Mlliyet Milliyet Blog Milliyet Blog
 
Facebook Connect
Blog Kategorileri
 

09 Eylül '09

 
Kategori
Basın Yayın / Medya
 

Dünyanın en acayip meslekleri ve "köşecilik"

Dünyanın en acayip meslekleri ve "köşecilik"
 

Tuhaf meslekler vardır. Kimsenin aklına gelmeyen, ilk duyulduğunda komik çağrışımlar uyandıran ya da anlamsız, pis, lüzumsuz gibi görünen, kimsenin yapmak istemeyeceği meslekler… Bazılarını gündelik hayattan hemen hatırlarız; tuvaletçilik, lağımcılık gibi… Az bilinen bir meslek olarak “kıyakçılık” vardır mesela; büyükbaş hayvanların çiftleşmesi sırasında erkeğin cinsel organını tutup dişinin organına yerleştirme işi… “Ağlayıcılık” mesleği varmış; belli bir ücret karşılığında hiç tanımadıkları kimselerin cenazelerinde hüngür hüngür ağlıyormuş bu işi yapanlar.
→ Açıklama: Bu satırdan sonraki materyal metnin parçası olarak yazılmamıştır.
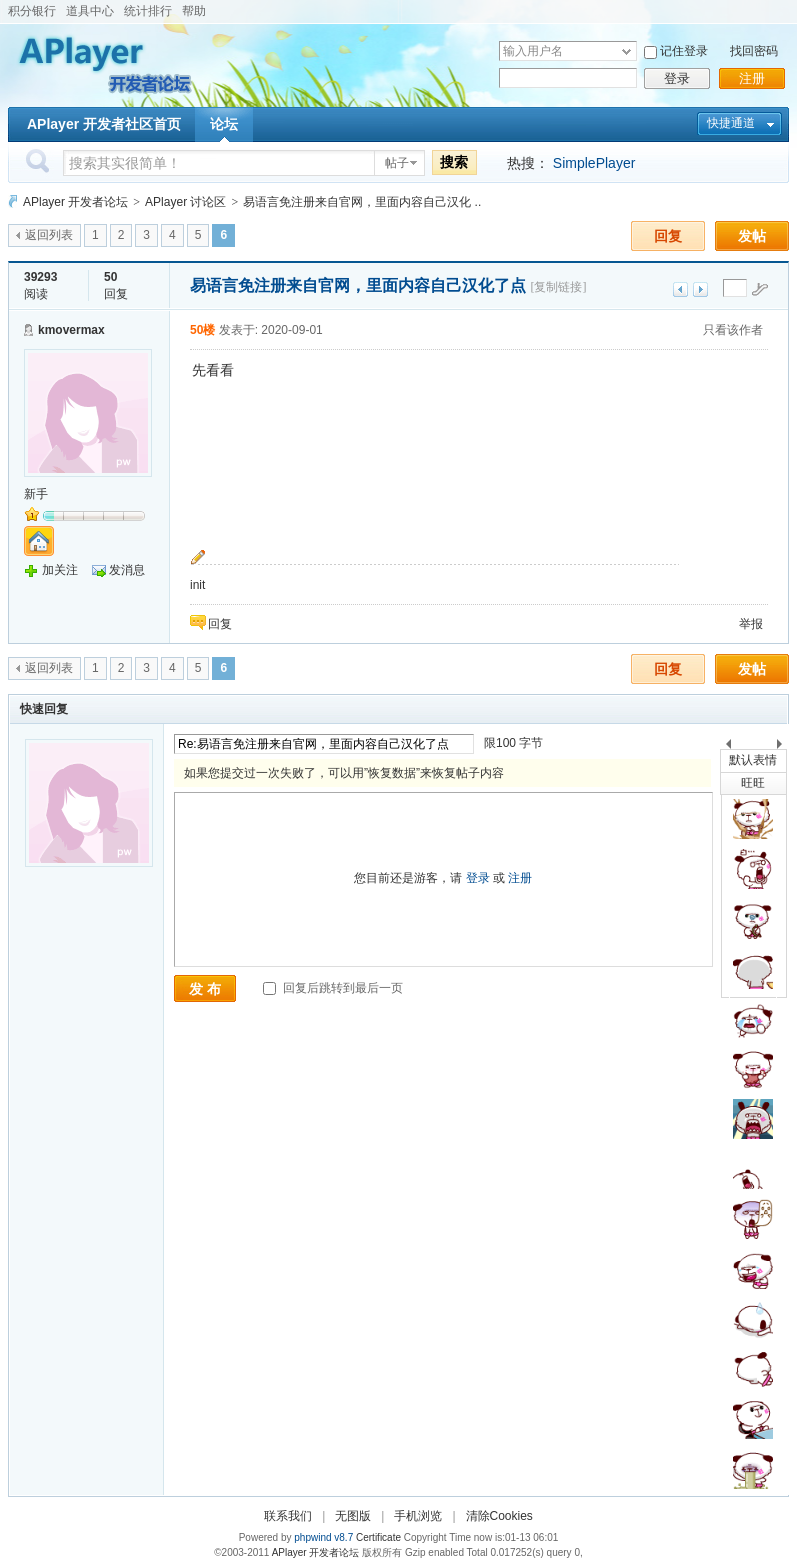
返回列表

Blogdaşımız Savaş Şakar’ın bir blogunda yazdığına göre, “yumurta kırıcılığı” diye bir meslek bile varmış; her gün binlerce yumurtayı kırıp sarısıyla beyazını ayırıp restoranlara satanlara deniyormuş. “Yürütücülük” diye bir iş varmış; özel toplantı ve törenlerde katılımcıların düzgün adımlarla yürümesini sağlıyormuş. Say say bitmez.

Bunlara bir meslek daha eklemek lazım; Türkiye’ye özgü bir meslek olan “köşe yazarlığı” ya da bendenizin deyişiyle “köşecilik”…

Bu köşecilik işiyle uğraşan kişiler gazetelerde çalışıyor. Gazetelerimizin her sayfasında ortalama iki tane köşeci istihdam ediliyor. Ücretleri ülke koşullarına göre hayli iyi; kendi okurları arasında saygınlıkları yüksek… Gazetede çalışıyorlar ama gazetecilik yapmıyorlar. Yazı yazıyorlar ama yazar değiller. Muhabirlik yapmıyorlar, makale yazmıyorlar, röportaj, söyleşi, araştırma vs yapmıyorlar. Bir siyasi parti veya ideolojiye angaje olup onun sözcülüğünü yapıyorlar.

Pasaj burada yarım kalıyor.